European Journal of Biomedical and Pharmaceutical Sciences

STATUS EPILEPTICUS AS A RARE CLINICAL PRESENTATION OF NEUROFIBROMATOSIS 2

Vivek Mohanty*, Ankith Bhasi, Sumanyu Suresh and Monika Pathania

ABSTRACT

Background: Neurofibromatosis 2 (NF2) is a rare genetic disorder of the nervous system usually diagnosed based on clinical and radiological findings. NF2 patients usually have positive family history with one or more 1st degree relative affected. Patients most commonly present with difficulty in hearing due to Vestibular Schwannomas. Presentation: Here we highlight an interesting case of 22 year old male who presented to Emergency Department in status epileptics and on further investigation was found to have multiple tumours (Bilateral Schwannomas, meningiomas, neurofibromas) and posterior subcapsular cataract consistent with NF2. Electroencephalogram (EEG) showed left focal epileptiform discharges.

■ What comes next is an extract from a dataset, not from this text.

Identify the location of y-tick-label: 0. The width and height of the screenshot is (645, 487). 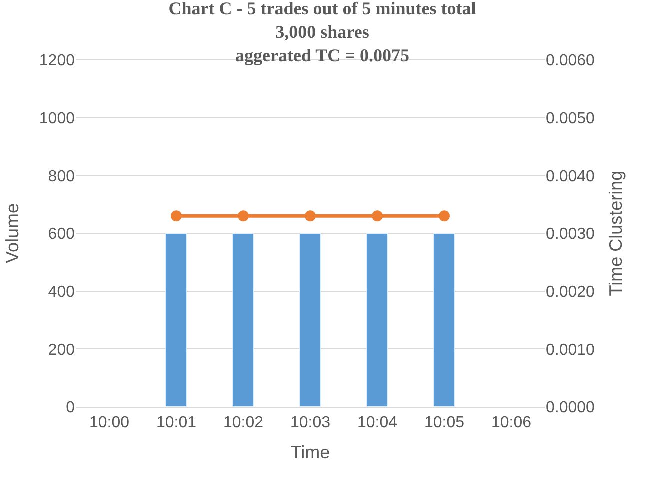
(71, 408).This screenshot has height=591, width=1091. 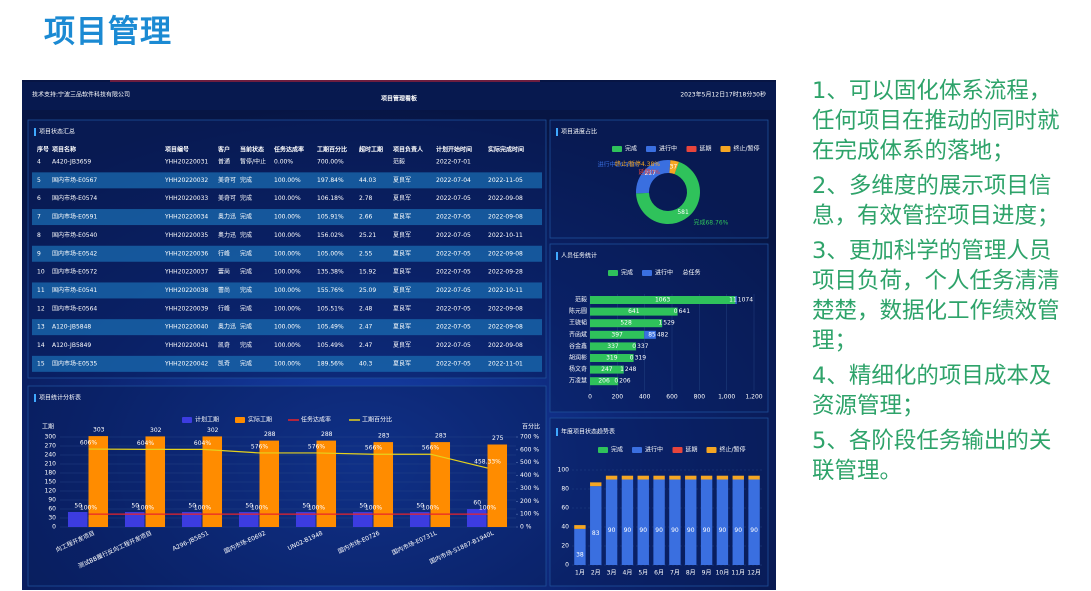 I want to click on total-label: 1074, so click(x=746, y=300). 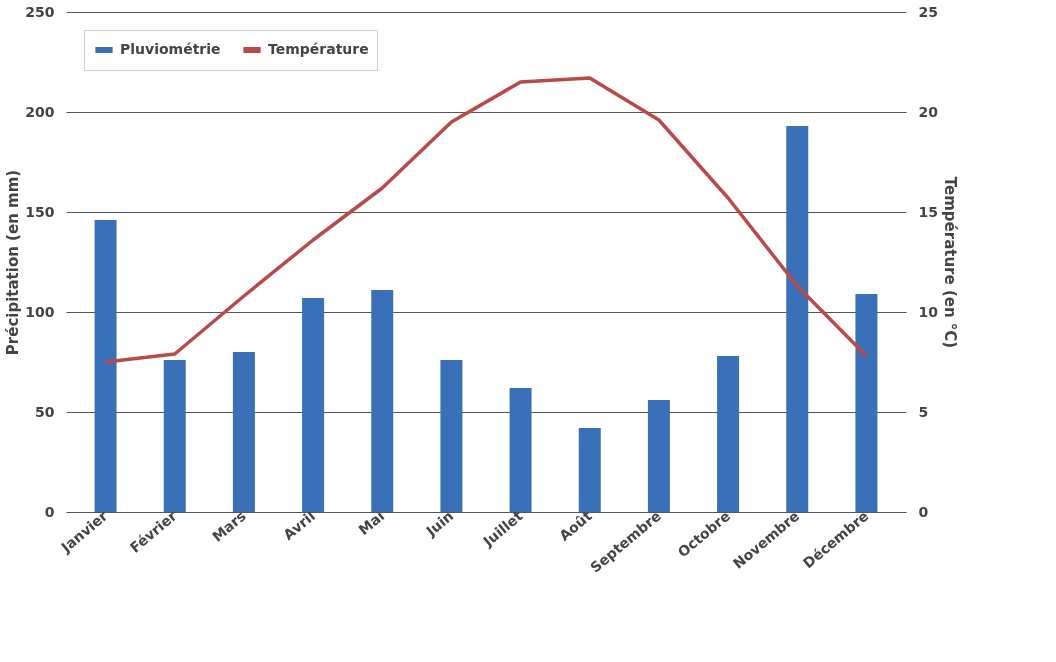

He was managed with antiepileptics and planned for surgical intervention for remaining tumours. Conclusion: Most patients of NF 2 have positive family history and symptoms appear at earlier age and are mostly related to Vestibular Schwannomas which is the most common tumour. However our patient had atypical initial presentation and combined with absence of family history and late age of presentation and absence of other symptoms made this a diagnostic challenge and a rare presentation.

Keywords: Neurofibromatosis 2, Schwannomas, Meningiomas, Posterior subcapsular cataract, status epilepticus.